Mugo created an editorial workflow that makes it easy for contributing attorneys to post new briefs, which are then reviewed and posted by Habitat team members within the Ibexa CMS. “It’s easy to manage, which is important to us, because we rely on our partners to provide a lot of value,” Ott said.
The site’s design was an iterative process, with a handful of prototypes created by Mugo’s design partner being tweaked until they came in line with Ott’s vision for the user experience. She expects a few more tweaks in the future as the product matures, “but it is a very pleasant site to use,” she said.

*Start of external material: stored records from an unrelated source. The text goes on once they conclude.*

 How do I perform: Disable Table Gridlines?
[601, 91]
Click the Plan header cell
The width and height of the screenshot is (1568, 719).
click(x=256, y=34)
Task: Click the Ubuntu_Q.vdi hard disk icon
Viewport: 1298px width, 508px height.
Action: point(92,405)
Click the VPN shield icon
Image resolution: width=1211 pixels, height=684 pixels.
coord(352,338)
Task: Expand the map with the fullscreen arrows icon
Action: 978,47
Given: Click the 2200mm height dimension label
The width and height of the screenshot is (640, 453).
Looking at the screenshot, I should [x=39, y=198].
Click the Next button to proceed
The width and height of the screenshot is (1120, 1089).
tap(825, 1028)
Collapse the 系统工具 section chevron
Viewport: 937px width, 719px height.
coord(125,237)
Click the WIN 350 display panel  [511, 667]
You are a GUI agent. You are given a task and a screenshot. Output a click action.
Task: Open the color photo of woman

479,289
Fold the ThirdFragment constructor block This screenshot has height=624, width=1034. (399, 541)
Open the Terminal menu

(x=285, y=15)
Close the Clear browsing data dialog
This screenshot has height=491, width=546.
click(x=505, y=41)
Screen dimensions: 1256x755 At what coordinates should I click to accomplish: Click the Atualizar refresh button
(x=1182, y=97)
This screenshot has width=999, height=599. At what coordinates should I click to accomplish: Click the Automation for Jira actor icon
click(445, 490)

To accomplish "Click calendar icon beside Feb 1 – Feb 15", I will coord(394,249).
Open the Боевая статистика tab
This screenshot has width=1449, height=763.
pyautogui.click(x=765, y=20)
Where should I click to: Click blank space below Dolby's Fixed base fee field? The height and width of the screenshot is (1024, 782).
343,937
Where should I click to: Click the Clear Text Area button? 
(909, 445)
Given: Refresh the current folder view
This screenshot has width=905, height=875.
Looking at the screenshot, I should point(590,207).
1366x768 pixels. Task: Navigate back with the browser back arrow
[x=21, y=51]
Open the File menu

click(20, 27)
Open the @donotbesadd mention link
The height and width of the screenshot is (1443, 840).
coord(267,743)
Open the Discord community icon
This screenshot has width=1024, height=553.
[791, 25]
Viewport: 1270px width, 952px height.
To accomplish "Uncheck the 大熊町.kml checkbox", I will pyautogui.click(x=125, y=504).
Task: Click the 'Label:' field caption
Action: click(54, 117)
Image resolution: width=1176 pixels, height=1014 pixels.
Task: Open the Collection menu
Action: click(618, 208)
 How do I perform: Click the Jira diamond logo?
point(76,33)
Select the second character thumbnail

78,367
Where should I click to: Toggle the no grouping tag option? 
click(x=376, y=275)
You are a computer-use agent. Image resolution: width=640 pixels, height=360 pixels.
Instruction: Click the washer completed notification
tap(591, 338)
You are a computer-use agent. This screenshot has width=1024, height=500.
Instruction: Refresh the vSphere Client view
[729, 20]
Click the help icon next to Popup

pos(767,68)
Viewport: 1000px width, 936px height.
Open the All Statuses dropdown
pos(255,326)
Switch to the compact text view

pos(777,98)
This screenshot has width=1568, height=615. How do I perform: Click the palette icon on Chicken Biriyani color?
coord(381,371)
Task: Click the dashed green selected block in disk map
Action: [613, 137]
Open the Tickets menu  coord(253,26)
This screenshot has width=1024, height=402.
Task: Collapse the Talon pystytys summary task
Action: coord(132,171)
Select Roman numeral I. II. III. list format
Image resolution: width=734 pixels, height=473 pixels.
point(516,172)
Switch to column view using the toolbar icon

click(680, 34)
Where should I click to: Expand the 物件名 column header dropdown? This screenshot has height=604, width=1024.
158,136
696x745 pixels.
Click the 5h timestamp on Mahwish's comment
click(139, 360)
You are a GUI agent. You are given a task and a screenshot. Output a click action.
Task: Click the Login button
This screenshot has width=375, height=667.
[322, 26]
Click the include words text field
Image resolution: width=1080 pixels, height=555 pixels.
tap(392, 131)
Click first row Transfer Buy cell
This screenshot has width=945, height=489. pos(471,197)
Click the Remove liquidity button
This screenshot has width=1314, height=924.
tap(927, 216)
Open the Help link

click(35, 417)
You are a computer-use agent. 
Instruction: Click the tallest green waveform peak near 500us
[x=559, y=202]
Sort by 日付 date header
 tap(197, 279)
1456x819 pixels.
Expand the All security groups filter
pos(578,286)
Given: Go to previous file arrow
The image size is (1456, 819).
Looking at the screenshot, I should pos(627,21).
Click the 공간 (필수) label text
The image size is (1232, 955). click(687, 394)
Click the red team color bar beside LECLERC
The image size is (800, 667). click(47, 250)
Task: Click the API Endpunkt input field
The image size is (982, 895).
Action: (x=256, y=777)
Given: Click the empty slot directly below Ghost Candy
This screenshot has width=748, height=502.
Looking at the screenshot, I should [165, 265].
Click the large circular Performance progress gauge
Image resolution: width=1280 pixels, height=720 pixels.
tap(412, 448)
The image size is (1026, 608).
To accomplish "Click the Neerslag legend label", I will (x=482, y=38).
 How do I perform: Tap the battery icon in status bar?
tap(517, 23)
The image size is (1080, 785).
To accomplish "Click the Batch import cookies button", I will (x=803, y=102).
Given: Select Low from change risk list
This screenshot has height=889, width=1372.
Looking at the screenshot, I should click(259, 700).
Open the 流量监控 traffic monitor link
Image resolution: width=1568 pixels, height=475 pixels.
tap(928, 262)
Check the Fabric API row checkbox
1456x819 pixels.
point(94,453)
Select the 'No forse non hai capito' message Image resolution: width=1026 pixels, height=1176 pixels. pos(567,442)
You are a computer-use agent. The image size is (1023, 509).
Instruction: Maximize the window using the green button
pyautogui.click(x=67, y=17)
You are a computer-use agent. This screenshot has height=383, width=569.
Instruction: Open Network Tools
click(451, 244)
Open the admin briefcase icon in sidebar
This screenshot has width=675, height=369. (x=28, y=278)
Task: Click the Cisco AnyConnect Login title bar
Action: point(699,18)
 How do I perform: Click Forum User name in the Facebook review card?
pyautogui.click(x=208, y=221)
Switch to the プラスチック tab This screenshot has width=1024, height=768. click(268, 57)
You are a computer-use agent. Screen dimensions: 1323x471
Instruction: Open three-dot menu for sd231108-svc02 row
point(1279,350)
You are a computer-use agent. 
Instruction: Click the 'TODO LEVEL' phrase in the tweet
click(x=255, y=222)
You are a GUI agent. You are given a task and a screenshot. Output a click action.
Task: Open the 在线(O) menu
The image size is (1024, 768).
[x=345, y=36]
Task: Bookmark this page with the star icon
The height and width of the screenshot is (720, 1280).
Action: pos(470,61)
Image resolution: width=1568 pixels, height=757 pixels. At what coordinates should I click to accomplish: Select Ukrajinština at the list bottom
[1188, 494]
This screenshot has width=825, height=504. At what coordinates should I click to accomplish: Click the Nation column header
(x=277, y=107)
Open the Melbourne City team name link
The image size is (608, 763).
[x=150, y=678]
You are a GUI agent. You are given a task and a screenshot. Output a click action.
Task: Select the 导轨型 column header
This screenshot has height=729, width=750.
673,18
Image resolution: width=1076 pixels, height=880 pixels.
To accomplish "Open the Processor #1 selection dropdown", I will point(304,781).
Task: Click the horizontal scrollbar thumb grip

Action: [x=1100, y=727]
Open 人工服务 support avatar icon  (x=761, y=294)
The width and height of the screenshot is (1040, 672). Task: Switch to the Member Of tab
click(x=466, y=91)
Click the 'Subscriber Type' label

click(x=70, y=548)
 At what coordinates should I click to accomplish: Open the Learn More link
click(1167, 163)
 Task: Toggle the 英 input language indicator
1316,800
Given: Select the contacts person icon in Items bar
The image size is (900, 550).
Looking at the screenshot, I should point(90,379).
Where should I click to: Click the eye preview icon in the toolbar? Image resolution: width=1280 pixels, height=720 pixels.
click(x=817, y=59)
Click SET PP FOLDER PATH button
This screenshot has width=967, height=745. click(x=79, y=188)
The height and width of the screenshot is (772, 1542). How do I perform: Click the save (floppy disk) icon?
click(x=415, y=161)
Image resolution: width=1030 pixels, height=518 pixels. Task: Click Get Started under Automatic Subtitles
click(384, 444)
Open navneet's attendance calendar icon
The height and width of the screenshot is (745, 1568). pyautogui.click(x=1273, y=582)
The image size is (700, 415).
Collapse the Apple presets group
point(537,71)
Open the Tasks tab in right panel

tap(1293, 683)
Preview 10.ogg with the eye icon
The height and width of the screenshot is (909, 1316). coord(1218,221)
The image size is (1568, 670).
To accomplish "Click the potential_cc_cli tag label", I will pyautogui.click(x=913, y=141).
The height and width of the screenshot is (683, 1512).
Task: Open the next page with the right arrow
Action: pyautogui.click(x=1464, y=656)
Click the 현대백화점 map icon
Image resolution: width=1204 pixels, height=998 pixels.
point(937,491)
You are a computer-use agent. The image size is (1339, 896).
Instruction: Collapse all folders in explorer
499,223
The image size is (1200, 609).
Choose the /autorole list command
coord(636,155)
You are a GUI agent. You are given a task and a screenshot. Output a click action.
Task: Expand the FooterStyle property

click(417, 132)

The challenge moving forward, Ott says, is educating her new audience of attorneys that the Co-op & Condo Case Law Tracker is targeted specifically to their needs. Habitat has such a strong brand presence as a leading resource for co-op boards that it’s a learning curve for attorneys to realize that the case tracker, at its annual price point of more than $900, is the right fit for them.
Technically, Ott and her partners at Mugo Web will continue to explore and develop ways to take advantage of the Omeda platform’s capabilities, not only on individual sites but across the entire network of Habitat properties. Saund noted that one big advantage of Omeda is that it tracks both anonymous and logged-in user behavior, and when a guest does convert to a subscriber, their behavioral history is retained for their unique ID.
“There’s always some new feature or value you can provide your audience,” Ott said. “So you always have to be thinking about the next opportunity.”